## Extracted entries
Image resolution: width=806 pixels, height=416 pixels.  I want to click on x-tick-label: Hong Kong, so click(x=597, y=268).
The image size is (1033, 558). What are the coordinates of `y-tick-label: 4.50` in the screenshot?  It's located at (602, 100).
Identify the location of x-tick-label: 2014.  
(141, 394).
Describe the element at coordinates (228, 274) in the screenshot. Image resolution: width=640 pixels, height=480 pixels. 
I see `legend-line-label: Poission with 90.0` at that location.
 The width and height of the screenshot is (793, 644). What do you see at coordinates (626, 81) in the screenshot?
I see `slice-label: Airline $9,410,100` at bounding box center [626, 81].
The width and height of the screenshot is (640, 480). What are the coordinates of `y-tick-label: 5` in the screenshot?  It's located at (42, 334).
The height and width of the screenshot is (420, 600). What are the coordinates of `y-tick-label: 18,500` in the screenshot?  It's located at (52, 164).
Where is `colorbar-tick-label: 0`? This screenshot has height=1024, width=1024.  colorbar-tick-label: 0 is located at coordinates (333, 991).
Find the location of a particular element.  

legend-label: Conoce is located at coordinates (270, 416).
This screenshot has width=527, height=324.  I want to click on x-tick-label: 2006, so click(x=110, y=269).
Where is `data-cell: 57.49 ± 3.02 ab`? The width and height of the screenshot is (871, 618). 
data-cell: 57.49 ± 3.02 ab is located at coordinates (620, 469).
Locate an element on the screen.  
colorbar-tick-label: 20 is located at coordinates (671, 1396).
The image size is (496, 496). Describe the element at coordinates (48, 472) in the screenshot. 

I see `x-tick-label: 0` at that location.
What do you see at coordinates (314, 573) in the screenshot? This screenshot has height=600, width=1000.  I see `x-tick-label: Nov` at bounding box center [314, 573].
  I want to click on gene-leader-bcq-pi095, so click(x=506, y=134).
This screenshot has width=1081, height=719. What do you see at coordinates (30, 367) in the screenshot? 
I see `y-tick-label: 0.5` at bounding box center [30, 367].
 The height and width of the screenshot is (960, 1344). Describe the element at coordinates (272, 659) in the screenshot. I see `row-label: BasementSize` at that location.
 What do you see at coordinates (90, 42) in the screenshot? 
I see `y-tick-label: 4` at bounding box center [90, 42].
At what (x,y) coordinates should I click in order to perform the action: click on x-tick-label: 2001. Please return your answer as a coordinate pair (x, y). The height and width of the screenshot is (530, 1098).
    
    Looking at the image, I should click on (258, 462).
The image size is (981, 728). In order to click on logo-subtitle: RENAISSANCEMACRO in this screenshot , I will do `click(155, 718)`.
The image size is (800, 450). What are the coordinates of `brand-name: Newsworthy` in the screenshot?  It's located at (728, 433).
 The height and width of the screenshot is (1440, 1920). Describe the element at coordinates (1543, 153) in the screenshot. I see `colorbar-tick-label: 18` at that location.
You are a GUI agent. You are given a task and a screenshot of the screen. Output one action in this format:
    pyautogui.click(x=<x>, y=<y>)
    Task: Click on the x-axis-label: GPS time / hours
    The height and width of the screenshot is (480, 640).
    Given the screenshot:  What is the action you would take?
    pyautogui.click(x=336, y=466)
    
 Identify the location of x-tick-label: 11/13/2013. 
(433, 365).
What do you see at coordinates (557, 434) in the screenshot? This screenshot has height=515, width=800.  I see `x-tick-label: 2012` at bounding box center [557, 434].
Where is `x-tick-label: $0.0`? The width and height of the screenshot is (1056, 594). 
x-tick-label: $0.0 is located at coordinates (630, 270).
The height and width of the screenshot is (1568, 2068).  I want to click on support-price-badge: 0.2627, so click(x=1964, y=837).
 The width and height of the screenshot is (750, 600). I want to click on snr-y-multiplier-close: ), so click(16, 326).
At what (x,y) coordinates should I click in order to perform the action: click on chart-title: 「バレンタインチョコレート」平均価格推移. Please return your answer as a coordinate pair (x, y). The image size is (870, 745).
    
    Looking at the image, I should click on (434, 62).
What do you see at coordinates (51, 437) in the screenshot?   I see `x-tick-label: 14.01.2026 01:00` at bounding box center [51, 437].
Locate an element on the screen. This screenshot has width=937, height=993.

## Requirement
Which lines in the items contain the word "answer"? Find each one and copy it out in full.

## Result for this task
At what (x,y) coordinates should I click in order to perform the action: click on x-tick-label: 2001. Please return your answer as a coordinate pair (x, y). The height and width of the screenshot is (530, 1098).
At what (x,y) coordinates should I click in order to perform the action: click on chart-title: 「バレンタインチョコレート」平均価格推移. Please return your answer as a coordinate pair (x, y). The image size is (870, 745).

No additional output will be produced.